The Algorithmic Landscape of Fair and Efficient Distribution of Delivery Orders in the Gig Economy
Hadi Hosseini, Šimon Schierreich
TL;DR
This work addresses fair and efficient distribution of delivery tasks on a hub-and-tree topology under a submodular cost model by studying MMS fairness and introducing non-wastefulness as a verifiable efficiency criterion. It develops polynomial-time verification and conversion to non-wasteful allocations, and provides a detailed fixed-parameter and topology-based complexity landscape for MMS+NW, including FPT results by leaves, internal nodes, and central-path structures. The results reveal sharp tractability boundaries: for certain restricted topologies (e.g., stars, caterpillars) and small parameters, MMS+NW can be achieved efficiently, while general weighted trees remain NP-hard, with hardness proofs mediated by 3-Partition and related problems. The paper also explores envy-based fairness notions and their compatibility with non-wastefulness, highlighting inherent trade-offs and offering insights into how NW interacts with EF/EF1 in graph-constrained settings.
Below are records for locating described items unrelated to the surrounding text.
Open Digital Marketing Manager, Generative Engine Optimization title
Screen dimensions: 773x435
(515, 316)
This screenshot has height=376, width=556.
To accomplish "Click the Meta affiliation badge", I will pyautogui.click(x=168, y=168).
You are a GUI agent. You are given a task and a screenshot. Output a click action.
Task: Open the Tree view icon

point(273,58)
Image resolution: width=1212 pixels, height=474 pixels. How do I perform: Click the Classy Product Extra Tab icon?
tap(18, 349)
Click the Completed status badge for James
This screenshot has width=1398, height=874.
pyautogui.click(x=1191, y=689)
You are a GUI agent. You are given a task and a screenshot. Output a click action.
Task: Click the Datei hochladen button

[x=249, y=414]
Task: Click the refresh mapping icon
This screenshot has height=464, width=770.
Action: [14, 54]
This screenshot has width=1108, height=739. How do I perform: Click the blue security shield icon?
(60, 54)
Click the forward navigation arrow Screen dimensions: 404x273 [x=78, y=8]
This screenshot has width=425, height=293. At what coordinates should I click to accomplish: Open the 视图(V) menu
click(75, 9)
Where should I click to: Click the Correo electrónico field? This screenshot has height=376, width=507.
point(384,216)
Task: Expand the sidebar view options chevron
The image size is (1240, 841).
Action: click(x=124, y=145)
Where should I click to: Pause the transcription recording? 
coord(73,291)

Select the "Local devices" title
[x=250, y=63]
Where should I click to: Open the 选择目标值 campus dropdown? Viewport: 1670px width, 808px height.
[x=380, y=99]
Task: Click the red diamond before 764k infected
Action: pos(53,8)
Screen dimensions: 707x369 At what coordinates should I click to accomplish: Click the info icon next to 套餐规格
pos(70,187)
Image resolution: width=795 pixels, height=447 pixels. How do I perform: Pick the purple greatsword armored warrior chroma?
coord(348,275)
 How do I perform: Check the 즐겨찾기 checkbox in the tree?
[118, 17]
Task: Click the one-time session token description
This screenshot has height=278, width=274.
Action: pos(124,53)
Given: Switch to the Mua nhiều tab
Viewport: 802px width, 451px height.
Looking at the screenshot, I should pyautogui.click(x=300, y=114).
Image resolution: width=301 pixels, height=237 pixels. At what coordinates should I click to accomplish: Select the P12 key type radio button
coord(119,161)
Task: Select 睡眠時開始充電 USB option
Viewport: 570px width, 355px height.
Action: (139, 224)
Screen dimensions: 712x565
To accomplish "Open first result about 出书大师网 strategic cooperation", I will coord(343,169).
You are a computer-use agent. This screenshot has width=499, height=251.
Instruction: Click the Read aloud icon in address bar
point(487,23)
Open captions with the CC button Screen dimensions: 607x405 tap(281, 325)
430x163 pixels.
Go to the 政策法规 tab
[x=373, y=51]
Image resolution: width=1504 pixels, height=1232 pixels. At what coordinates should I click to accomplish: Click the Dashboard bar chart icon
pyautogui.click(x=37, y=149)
Overall, the findings advance both theory and potential practice for fair, transferrable-salary-free task allocation in gig-economy delivery scenarios, across weighted and unweighted topologies.
Abstract
Distributing services, goods, and tasks in the gig economy heavily relies upon on-demand workers (aka agents), leading to new challenges varying from logistics optimization to the ethical treatment of gig workers. We focus on fair and efficient distribution of delivery tasks -- placed on the vertices of a graph -- among a fixed set of agents. We consider the fairness notion of minimax share (MMS), which aims to minimize the maximum (submodular) cost among agents and is particularly appealing in applications without monetary transfers. We propose a novel efficiency notion -- namely non-wastefulness -- that is desirable in a wide range of scenarios and, more importantly, does not suffer from computational barriers. Specifically, given a distribution of tasks, we can, in polynomial time, i) verify whether the distribution is non-wasteful and ii) turn it into an equivalent non-wasteful distribution. Moreover, we investigate several fixed-parameter tractable and polynomial-time algorithms and paint a complete picture of the (parameterized) complexity of finding fair and efficient distributions of tasks with respect to both the structure of the topology and natural restrictions of the input. Finally, we highlight how our findings shed light on computational aspects of other well-studied fairness notions, such as envy-freeness and its relaxations.